Ferroptosis-related genes participate in the microglia-induced neuroinflammation of spinal cord injury via NF-κB signaling: evidence from integrated single-cell and spatial transcriptomic analysis.

BACKGROUND

Ferroptosis and immune responses are critical pathological events in spinal cord injury (SCI), whereas relative molecular and cellular mechanisms remain unclear.

METHODS

Micro-array datasets (GSE45006, GSE69334), RNA sequencing (RNA-seq) dataset (GSE151371), spatial transcriptome datasets (GSE214349, GSE184369), and single cell RNA sequencing (scRNA-seq) datasets (GSE162610, GSE226286) were available from the Gene Expression Omnibus (GEO) database. Through weighted gene co-expression network analysis and differential expression analysis in GSE45006, we identified differentially expressed time- and immune-related genes (DETIRGs) associated with chronic SCI and differentially expressed ferroptosis- and immune-related genes (DEFIRGs), which were validated in GSE151371. Protein-protein interaction and microRNA-mRNA-transcription factor regulatory networks were constructed based on Search Tool for the Retrieval of Interacting Genes (STRING) and NetworkAnalyst, respectively, which were validated by chromatin immunoprecipitation followed by sequencing (ChIP-seq). Cell subclusters and unique features of microglia in SCI were identified by single-cell transcriptomic analysis, which were validated in GSE226286. Spatial expression patterns of DETIRGs and DEFIRGs were validated in brain injury (GSE214349) and SCI (GSE184369). Potential mechanisms underlying neuronal regeneration by neurotrophin-3 (NT3)-chitosan were revealed by transcriptomic analyses in GSE69334. Immune- and ferroptosis-related mechanisms of nanolayered double hydroxide loaded with NT3 (LDH-NT3) were investigated in vivo and in vitro.

RESULTS

GBP2, TEC, UNC93B1, PLXNC1, NFATC1, IL10RB, and TLR8 were DETIRGs represented chronic SCI-specific genes and peripheral blood biomarkers.

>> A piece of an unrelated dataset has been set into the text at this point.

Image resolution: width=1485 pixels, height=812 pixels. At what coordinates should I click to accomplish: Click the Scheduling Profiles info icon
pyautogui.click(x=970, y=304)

NFKB1 may regulate expression of CYBB and HMOX1 in a unique subcluster of M1 microglia within the middle SCI lesion, establishing links between microglial ferroptosis and neuroinflammation. Reduced inflammatory responses and microglial ferroptosis were potential effects of NT3-chitosan or LDH-NT3 on neuronal regeneration.

CONCLUSIONS

A novel subcluster of microglia exhibiting M1 polarization and ferroptosis phenotype was involved in SCI. These microglia may trigger neuroinflammation and induce neuronal degeneration within the middle site of SCI, which might be inhibited by NT3-chitosan or LDH-NT3.